A railroad worker who risked his life to rescue a stranger from the Nazis in 1944 was honored last week at the Israeli Embassy here.
Ladislav Holub, who died in 1980 at the age of 66, took Ruzena Libicka into his home in the Czech village of Pecny after she had spent a year on the run from authorities.
Libicka had run out of places to hide after leaving her work as a nurse in a Jewish hospital in Prague.
At the end of her rope, she broke down on a train journey and confessed to Holub that she was Jewish.
Holub then offered her a hiding place in his home — on the condition that she did not reveal her true identity to his wife.
Libicka stayed in the Holubs’ home as a maid.
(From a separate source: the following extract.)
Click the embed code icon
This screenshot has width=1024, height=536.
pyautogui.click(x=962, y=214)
As far as his neighbors were concerned, she was a relative of Holub’s who had left Prague fearing Allied bombing raids.
On one occasion, Holub fooled officials who came to his house to check identities.
He convinced them that Libicka was his wife, who was at the time out working in the fields.
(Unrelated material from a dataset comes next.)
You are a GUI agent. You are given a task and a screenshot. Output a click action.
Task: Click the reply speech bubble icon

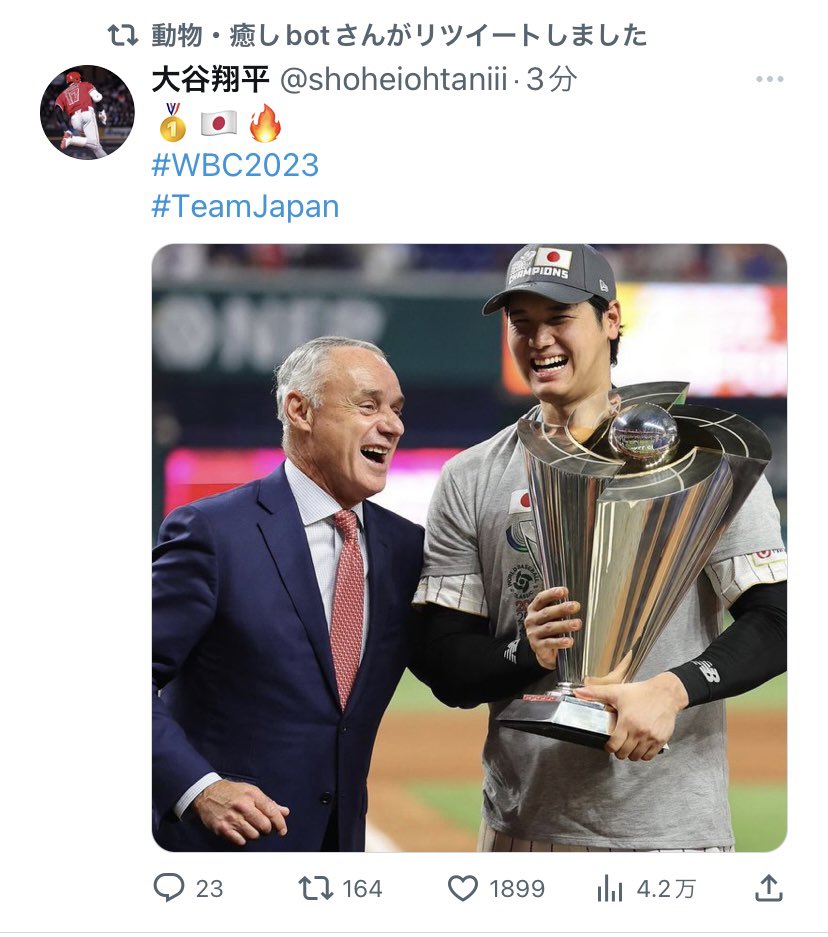[168, 887]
“Holub did something beautiful,” the Israeli ambassador to the Czech Republic, Erelly Hadar, said at Wednesday’s ceremony, when Holub was honored as a Righteous Gentile by the Jerusalem-based Yad Vashem Holocaust Memorial.
Holub’s daughter, Ilona, was at the embassy to accept the honor. “It was a truly humanitarian gesture because he was in terrible danger,” Hadar said.
Yad Vashem has honored more than 50 Czechs in the 11 years since the fall of communism.
According to Ilona, her father’s actions in helping Libicka were very much in character. “My father was a very spontaneous man. He often didn’t think before he acted,” she said.
After the war, Libicka was reunited with her husband and two small children, who had fled to England in 1939. She died several years ago.